Patch clamp recordings in vitro

Whole-cell patch-clamp recordings were performed as described (39–42). Mice weighing 20 to 25 g were decapitated under 4% isoflurane anesthesia for induction, and slices containing the CeA and hippocampus from adult male and female mice were identified using the mouse brain atlas and then incubated in oxygenated artificial cerebrospinal fluid [(ACSF, composition in mM: 125 NaCl, 25 NaHCO₃, 2.5 KCl, 1.25 NaH₂PO₄, 2 CaCl₂, 1.5 MgCl₂, and 10 d-glucose (pH 7.4) 300 to 310 mosmol] at 35° ± 0.5°C for at least 1 hour. The slices were kept at room temperature for approximately 30 min before recording. Then, they were moved to a submerged chamber during recording sessions and continuously perfused with oxygenated ACSF at a rate of 2 ml/min maintained at 32 ± 0.5°C.

Recordings were conducted using patch electrodes made of borosilicate glass that were pulled using a Flaming-Brown puller (Sutter Instruments, CA) and polished with a polishing tool (Narishige, Tokyo, Japan) immediately before use. The pipette resistance typically ranged from 4 to 6 megohm. The internal solution comprised the following (in mM): 135 KMeSO₄, 10 Na2-phosphocreatine, 5 KCl, 0.5 CaCl₂, 5 Hepes, 5 EGTA, 2 Mg₂ATP, and 0.5 Na₃GTP, adjusted to pH 7.25 with KOH. CeA neurons were observed using an Olympus BX51WI microscope (Tokyo, Japan) equipped with an infrared differential interference contrast and fluorescence module. All images were captured using a Hamamatsu ORCA FLASH4.0 camera (Hamamatsu Photonics, Japan) and displayed on a laboratory computer. Patch clamp recordings were obtained using an Axopatch-700B amplifier (Axon Instruments, Sunnyvale, CA) and fed into a computer via a Digidata-1440 interface (Axon Instruments) for data acquisition and analysis (pClamp 10.0, Axon Instruments).
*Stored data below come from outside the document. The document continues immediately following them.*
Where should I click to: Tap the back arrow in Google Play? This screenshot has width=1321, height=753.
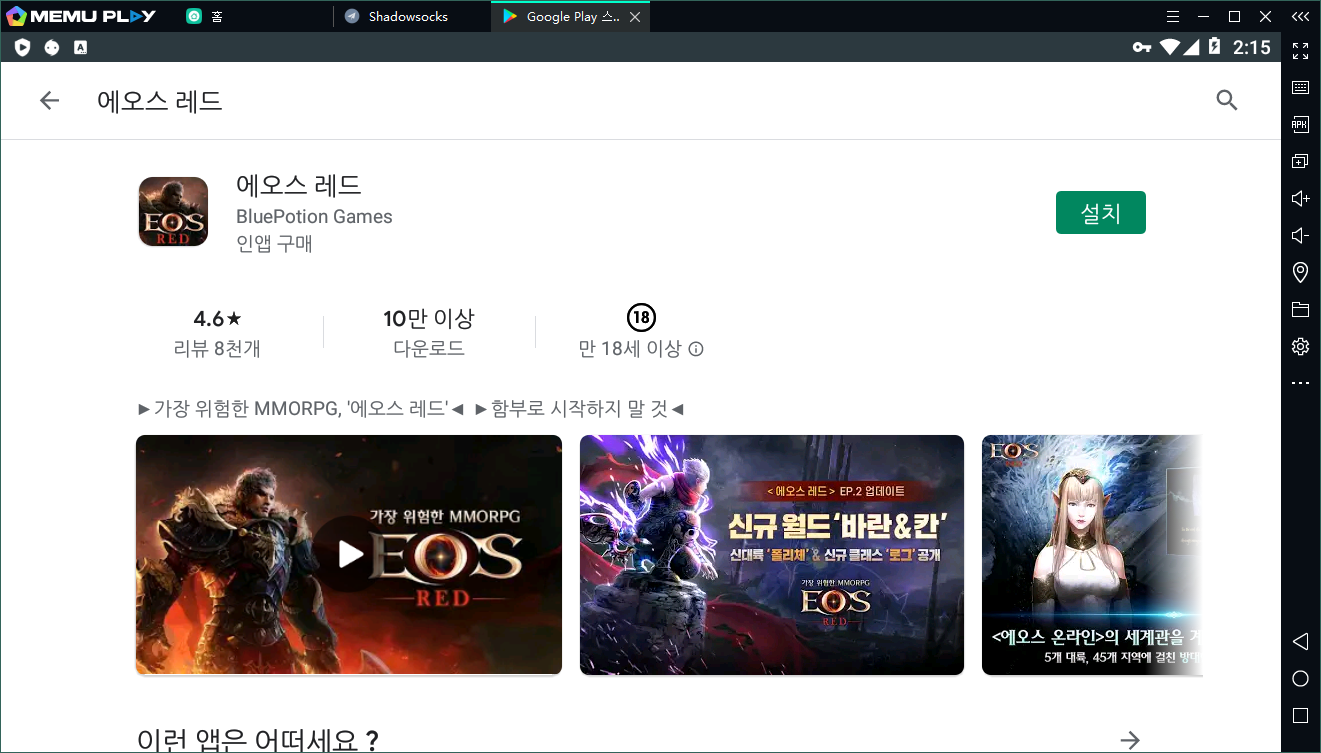click(x=49, y=100)
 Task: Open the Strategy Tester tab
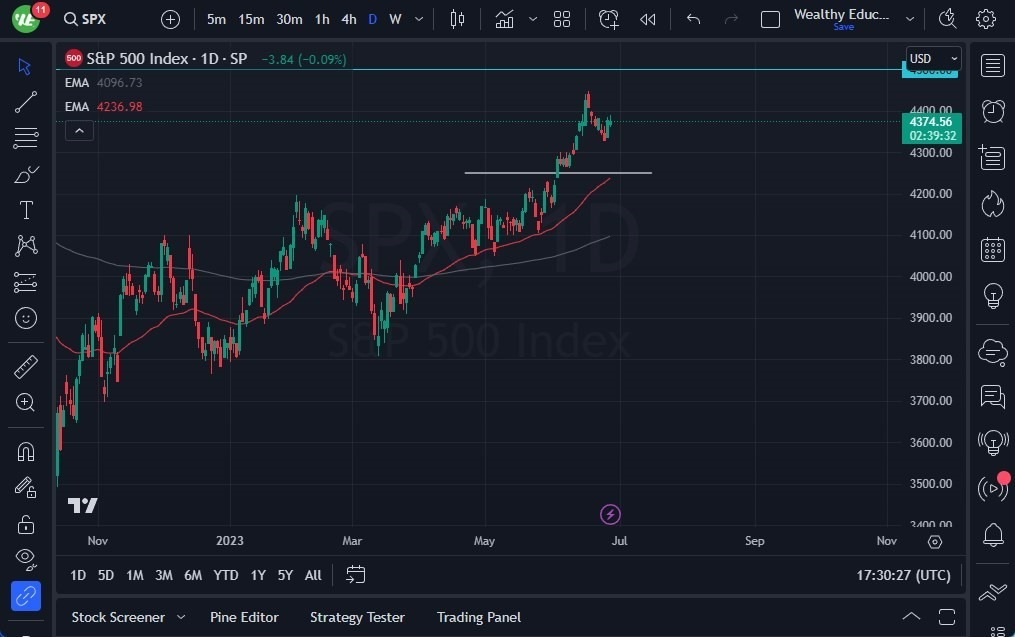point(357,617)
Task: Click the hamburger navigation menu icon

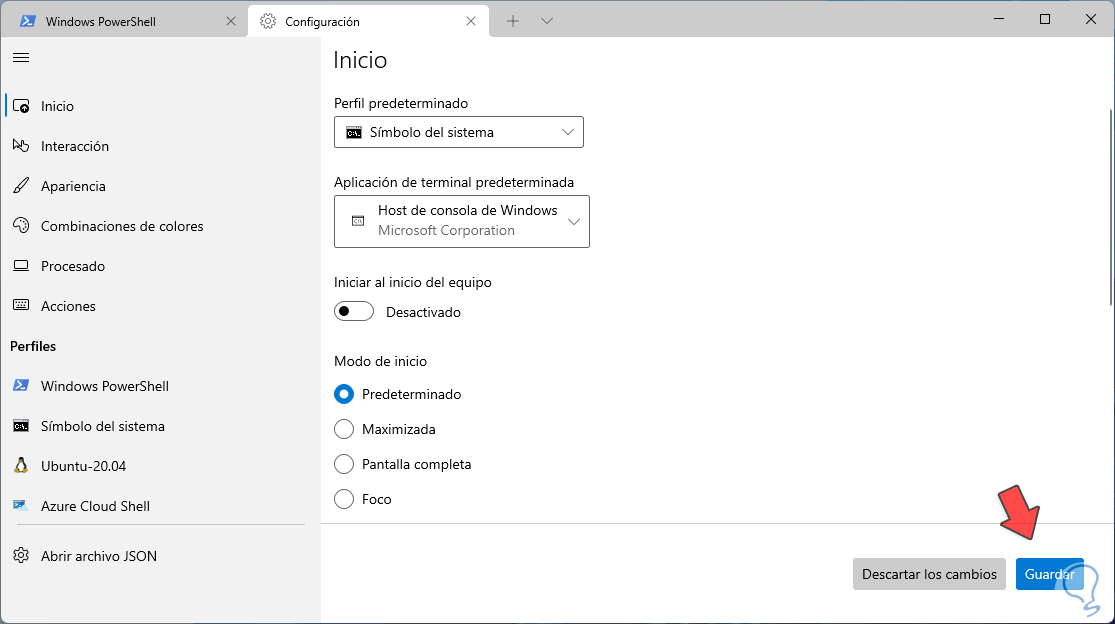Action: 20,58
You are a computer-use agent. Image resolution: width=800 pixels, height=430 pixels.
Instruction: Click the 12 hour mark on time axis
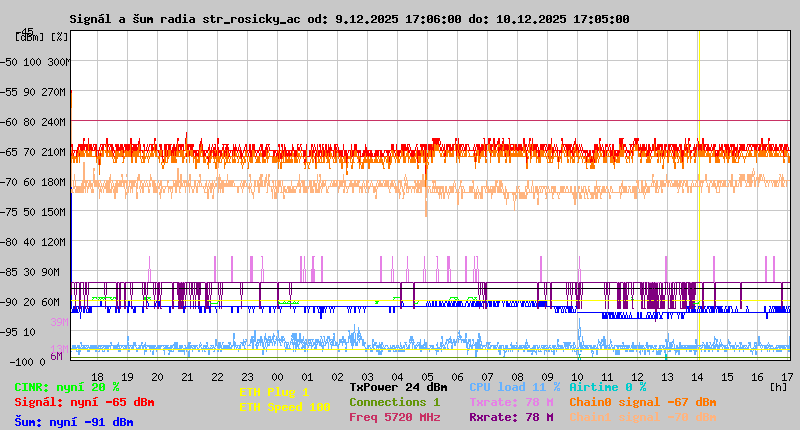(x=637, y=376)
Recordings of whole-cell currents were filtered at a low-pass of 2 kHz and were digitized at 10 kHz, while recordings of membrane potentials were filtered at a low-pass of 5 kHz and were digitized at 20 kHz. Neurons were kept at a membrane potential of −70 mV and were assessed by injecting a rectangular voltage pulse (5 mV, 50 ms) to measure the whole-cell membrane capacitance, series resistance, and membrane resistance. Any neurons with unstable series resistance or a resistance exceeding 30 megohm were excluded from the study. Neurons with seal resistance changes of more than 30% of the initial level were also abandoned and excluded from further analysis.

The neuronal resting membrane potential was recorded under a current clamp (I = 0 pA). Input resistance was measured through potential changes resulting from injected currents ranging from −30 to 150 pA. The action potential was assessed by injecting a series of current pulses with an intensity of −30 to 150 pA, incrementing by 30 pA, and lasting for 1 s. For chemogenetic experiments, DCZ (MedChem Express, NJ, 0.05 μM) was dissolved in DMSO and added to ACSF at a final concentration of 0.3% DMSO (43, 44).